Home Sports Vision

Sports Vision

L'occasione per il giusto riconoscimento dell'importanza dell'Optometria nello sport è stata data durante le olimpiadi di Albertville, Barcellona, Lillehammer ed Atlanta, dove fu istituito l'Olympic Vision Centre. Ma già negli anni '60 apposite ricerche portate avanti presso la Columbia University dimostrarono che il 70% - 80% delle informazioni che raggiungono il nostro cervello provengono e prevalentemente dal sistema visivo. Queste informazioni sono determinanti per lo sviluppo, il miglioramento ed il mantenimento di capacità quali coordinamenti visuo-motori e visuo-vestibolari, percezione della profondità e stereoscopica, concentrazione, propriocettività, acutezza visiva dinamica, localizzazione spaziale, velocità di focalizzazione e riconoscimento, motilità oculare. In definitiva…non basta avere i classici 10/10. L'Optometria gioca quindi un ruolo fondamentale nella valutazione della percezione visiva e dei comportamenti che ne conseguono. Chi svolge una attività fisica e soprattutto chi si dedica allo sport agonistico, che sia dilettante o professionista, vuole essere in perfetta forma per ottenere il massimo delle sue possibilità durante le performance. A volte allenamento duro e costante, dedizione e muscoli non bastano poichè una percezione visiva deficitaria e/o irregolare e comportamenti inadeguati comportano prestazioni spesso ben al di sotto delle proprie reali possibilità. Un atleta con disturbi visivi – specialmente se ne è affetto a sua insaputa – non riesce a svolgere alla perfezione alcuni compiti. Quindi a lungo andare si rassegna, credendo di trovarsi di fronte ad un limite per lui invalicabile. Una attenta visita optometrica a volte rileva dei deficit nelle abilità visive che nella vita di tutti i giorni possono essere magari ininfluenti o del tutto trascurabili, ma che durante l'attività sportiva possono costituire delle vere e proprie tare, anche per specifiche singole azioni o ruoli ricoperti all'interno di un team. L'Optometrista in questi casi ha il compito di mettere l'atleta nelle condizioni di interagire con le situazioni e l'ambiente circostante nella maniera più efficace possibile. Per far questo presso il nostro studio vengono effettuati:

- Analisi visiva optometrica
- Valutazione della percezione visiva in funzione dello sport praticato
- Individuazione dell'allenamento visivo (Sports Vision training) più adeguato per ottenere la diminuzione o l'annullamento dei deficit nelle abilità visive
- Individuazione degli eventuali supporti (grazie alla divisione Ottica e Contattologia)
- Individuazione di ausili protettivi
- Consulenza e programmi di controllo periodico

Il visual training è consigliato agli sportivi dilettanti e professionisti, ma più in generale è l'allenamento visivo che serve a tutti, dai bambini con problemi di sviluppo motorio a chi necessita di migliorare la capacità di scrittura e lettura. Nel caso di soggetti che praticano sport e che decidono di sottoporsi ad una visita optometrica per migliorare la propria performance, si parla più specificatamente di Sports Vision training, dove "vision training" (a volte "visual training", meno usato) è la traduzione in inglese del termine "training visivo", cioè allenamento delle capacità visive.
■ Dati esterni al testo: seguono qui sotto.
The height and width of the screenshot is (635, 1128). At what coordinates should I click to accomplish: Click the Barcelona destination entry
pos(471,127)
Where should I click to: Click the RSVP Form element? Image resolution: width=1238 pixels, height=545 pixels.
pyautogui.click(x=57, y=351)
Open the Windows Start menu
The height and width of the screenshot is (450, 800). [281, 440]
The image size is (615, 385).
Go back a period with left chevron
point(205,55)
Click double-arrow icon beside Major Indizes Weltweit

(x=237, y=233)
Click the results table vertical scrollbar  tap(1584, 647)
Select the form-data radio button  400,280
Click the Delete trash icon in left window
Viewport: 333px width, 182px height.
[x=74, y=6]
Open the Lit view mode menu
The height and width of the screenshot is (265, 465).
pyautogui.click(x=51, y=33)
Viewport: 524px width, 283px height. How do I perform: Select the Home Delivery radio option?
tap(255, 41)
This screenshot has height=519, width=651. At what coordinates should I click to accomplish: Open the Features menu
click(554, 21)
Prima dell'individuazione del giusto allenamento, l’optometrista ha il compito di trovare la causa dei problemi, somministrando una serie di test per valutare le capacità visive sia da vicino che da lontano, per verificare quindi il grado di visione stereoscopica, la coordinazione occhio-mano, occhio-piede, occhio-gamba, ecc., la proiezione spaziale sia da fermo che in movimento, la memoria visiva ed altre abilità che necessitano di essere migliorate se non addirittura attivate. Spesso è necessario anche coinvolgere altri specialisti come oculisti, ortopedici, fisiatri, fisioterapisti ed anche psicologi. In questi casi i test optometrici sono un ottimo strumento per intercettare problematiche più complesse.